*SHORT TASK*. Swap "Toggle" for "Flip" wherever it occurs in the entries below, and write out all the lines again with nothing else altered.

+++ DATA SHOWN

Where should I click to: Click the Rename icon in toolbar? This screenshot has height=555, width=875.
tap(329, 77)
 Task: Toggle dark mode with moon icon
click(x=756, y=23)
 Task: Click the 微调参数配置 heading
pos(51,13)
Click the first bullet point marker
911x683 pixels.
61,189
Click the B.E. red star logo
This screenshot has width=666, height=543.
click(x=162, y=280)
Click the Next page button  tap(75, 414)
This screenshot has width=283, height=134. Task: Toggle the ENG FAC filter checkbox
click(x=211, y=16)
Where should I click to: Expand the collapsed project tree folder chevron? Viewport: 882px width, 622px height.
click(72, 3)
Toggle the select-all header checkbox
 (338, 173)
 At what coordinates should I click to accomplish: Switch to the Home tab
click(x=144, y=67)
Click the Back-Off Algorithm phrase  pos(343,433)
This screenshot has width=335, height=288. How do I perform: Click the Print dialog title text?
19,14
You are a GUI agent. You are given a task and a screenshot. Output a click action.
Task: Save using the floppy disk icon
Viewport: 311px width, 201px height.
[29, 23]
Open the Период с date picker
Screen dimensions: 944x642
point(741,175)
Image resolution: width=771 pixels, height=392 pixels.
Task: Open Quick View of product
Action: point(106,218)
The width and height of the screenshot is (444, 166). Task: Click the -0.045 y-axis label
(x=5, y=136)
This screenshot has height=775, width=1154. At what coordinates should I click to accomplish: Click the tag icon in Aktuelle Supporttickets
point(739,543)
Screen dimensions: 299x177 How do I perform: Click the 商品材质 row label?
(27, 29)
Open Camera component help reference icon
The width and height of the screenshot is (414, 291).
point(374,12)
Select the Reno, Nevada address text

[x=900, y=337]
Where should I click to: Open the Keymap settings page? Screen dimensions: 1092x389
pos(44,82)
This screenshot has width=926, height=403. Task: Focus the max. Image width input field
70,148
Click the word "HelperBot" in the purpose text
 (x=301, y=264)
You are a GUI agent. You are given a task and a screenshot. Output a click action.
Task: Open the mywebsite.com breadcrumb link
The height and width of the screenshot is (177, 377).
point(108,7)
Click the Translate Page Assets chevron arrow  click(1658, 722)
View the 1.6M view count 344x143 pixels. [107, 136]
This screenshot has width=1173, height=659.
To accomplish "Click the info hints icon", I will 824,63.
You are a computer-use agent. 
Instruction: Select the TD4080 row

++++++

*FINAL RESULT*.
Where should I click to: Click the Rename icon in toolbar? This screenshot has height=555, width=875.
tap(329, 77)
 Task: Flip dark mode with moon icon
click(x=756, y=23)
 Task: Click the 微调参数配置 heading
pos(51,13)
Click the first bullet point marker
911x683 pixels.
61,189
Click the B.E. red star logo
This screenshot has width=666, height=543.
click(x=162, y=280)
Click the Next page button  tap(75, 414)
This screenshot has width=283, height=134. Task: Flip the ENG FAC filter checkbox
click(x=211, y=16)
Where should I click to: Expand the collapsed project tree folder chevron? Viewport: 882px width, 622px height.
click(72, 3)
Flip the select-all header checkbox
 (338, 173)
 At what coordinates should I click to accomplish: Switch to the Home tab
click(x=144, y=67)
Click the Back-Off Algorithm phrase  pos(343,433)
This screenshot has width=335, height=288. How do I perform: Click the Print dialog title text?
19,14
You are a GUI agent. You are given a task and a screenshot. Output a click action.
Task: Save using the floppy disk icon
Viewport: 311px width, 201px height.
[29, 23]
Open the Период с date picker
Screen dimensions: 944x642
point(741,175)
Image resolution: width=771 pixels, height=392 pixels.
Task: Open Quick View of product
Action: point(106,218)
The width and height of the screenshot is (444, 166). Task: Click the -0.045 y-axis label
(x=5, y=136)
This screenshot has height=775, width=1154. At what coordinates should I click to accomplish: Click the tag icon in Aktuelle Supporttickets
point(739,543)
Screen dimensions: 299x177 How do I perform: Click the 商品材质 row label?
(27, 29)
Open Camera component help reference icon
The width and height of the screenshot is (414, 291).
point(374,12)
Select the Reno, Nevada address text

[x=900, y=337]
Where should I click to: Open the Keymap settings page? Screen dimensions: 1092x389
pos(44,82)
This screenshot has width=926, height=403. Task: Focus the max. Image width input field
70,148
Click the word "HelperBot" in the purpose text
 (x=301, y=264)
You are a GUI agent. You are given a task and a screenshot. Output a click action.
Task: Open the mywebsite.com breadcrumb link
The height and width of the screenshot is (177, 377).
point(108,7)
Click the Translate Page Assets chevron arrow  click(1658, 722)
View the 1.6M view count 344x143 pixels. [107, 136]
This screenshot has width=1173, height=659.
To accomplish "Click the info hints icon", I will 824,63.
You are a computer-use agent. 
Instruction: Select the TD4080 row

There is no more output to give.